[Page and screen pointing data]
........

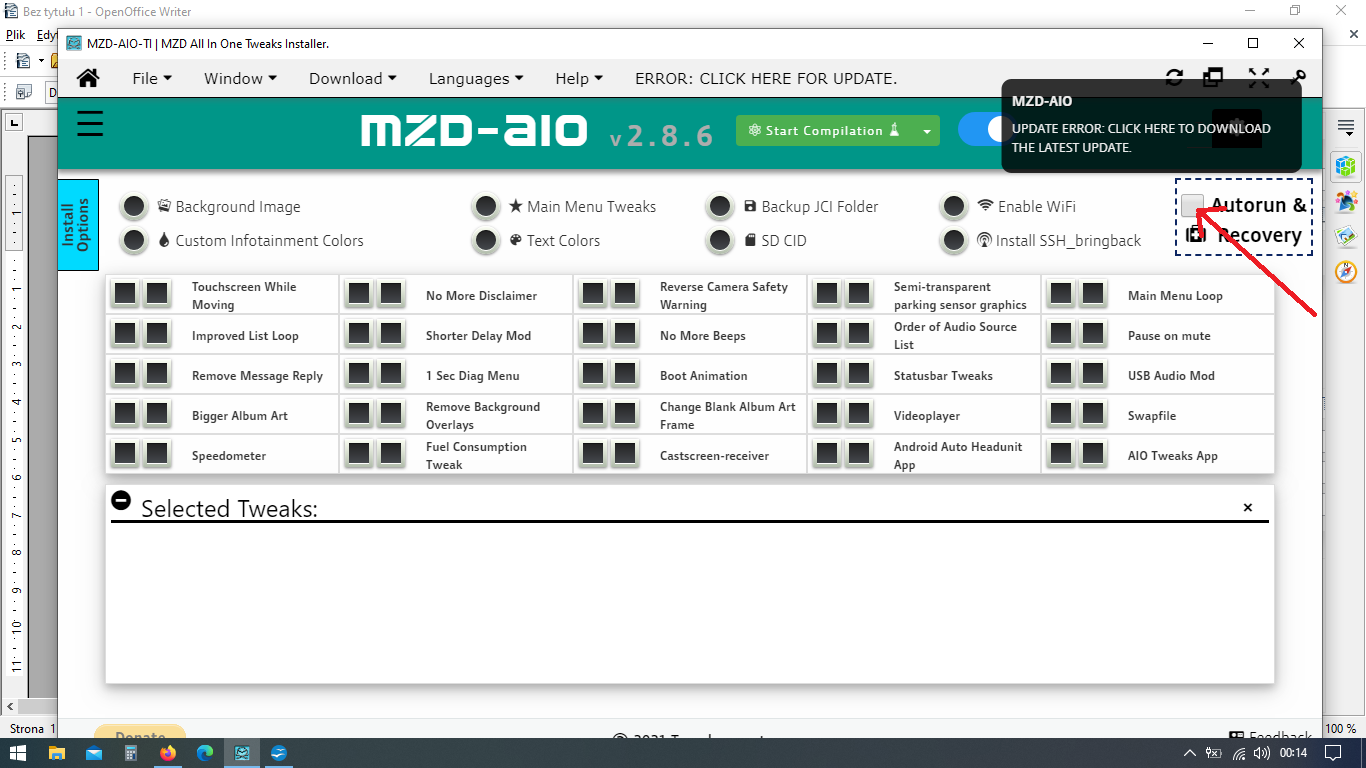Screen dimensions: 1366x768
Task: Click the Start Compilation button
Action: (x=824, y=131)
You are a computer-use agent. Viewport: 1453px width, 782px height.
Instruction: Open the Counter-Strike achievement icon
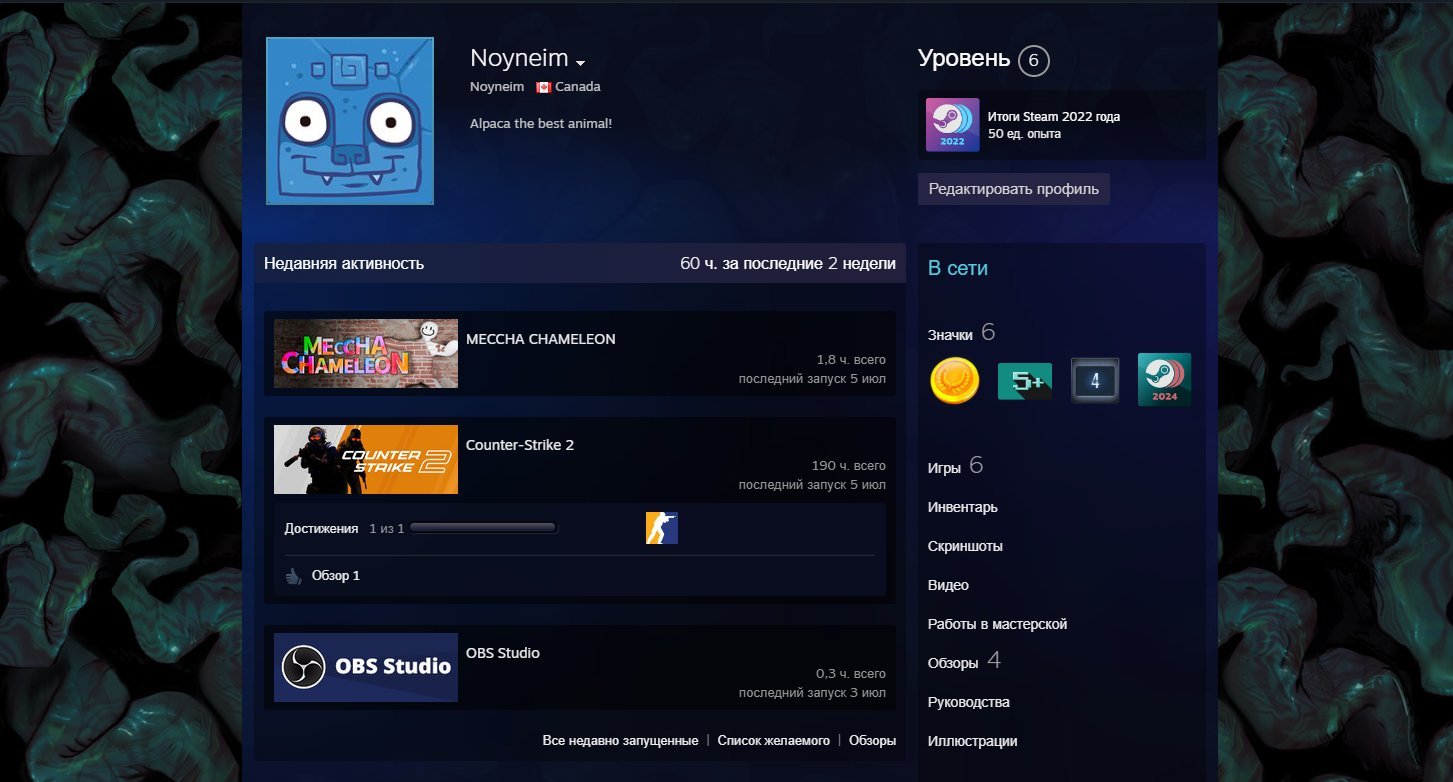click(x=662, y=528)
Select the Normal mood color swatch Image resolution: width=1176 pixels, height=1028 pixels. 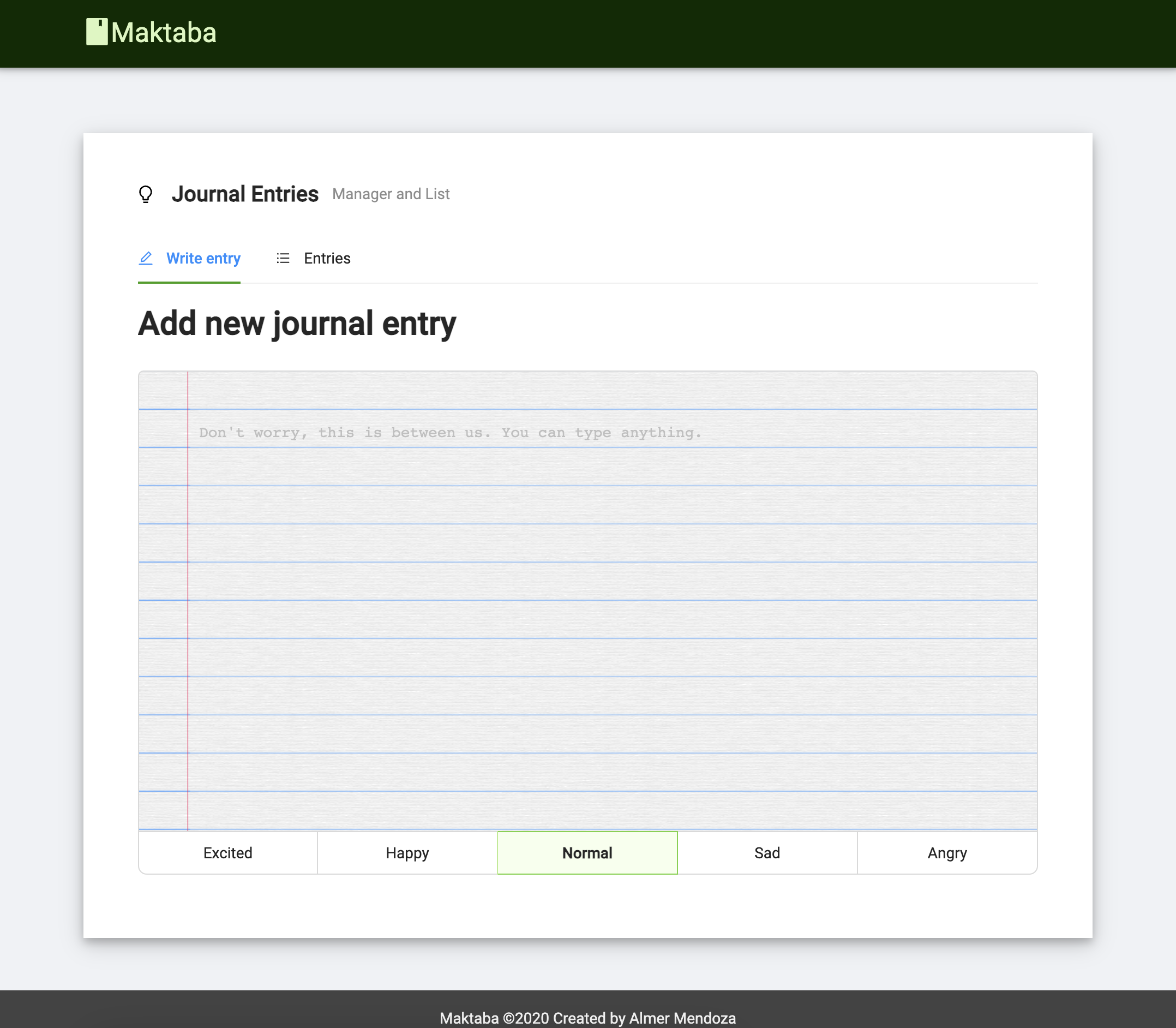pyautogui.click(x=587, y=853)
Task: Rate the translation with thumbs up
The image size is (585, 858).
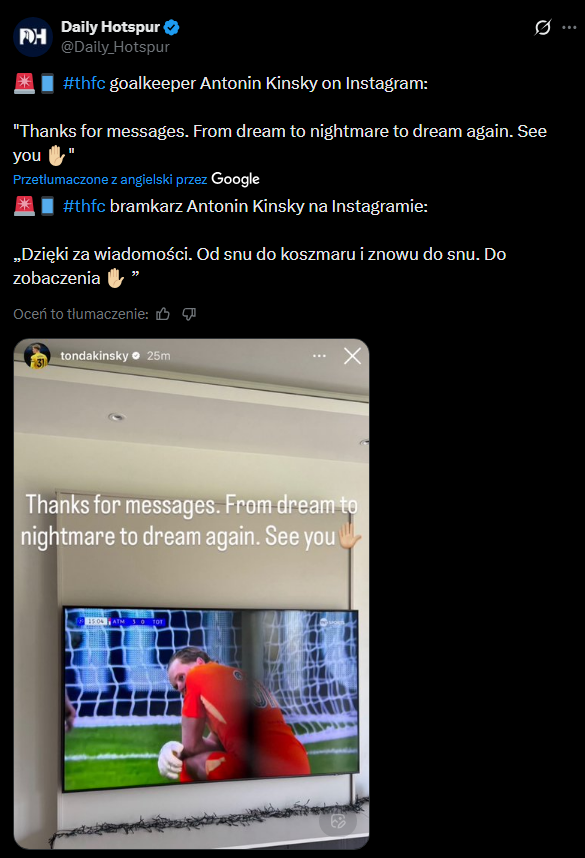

........

▸ EXERCISE:
Copy the lines above from the one containing "Task: Rate the translation with thumbs up" through the end of the lines, leaving out any pictures.

▸ RESPONSE TO THIS TASK:
Task: Rate the translation with thumbs up
The image size is (585, 858).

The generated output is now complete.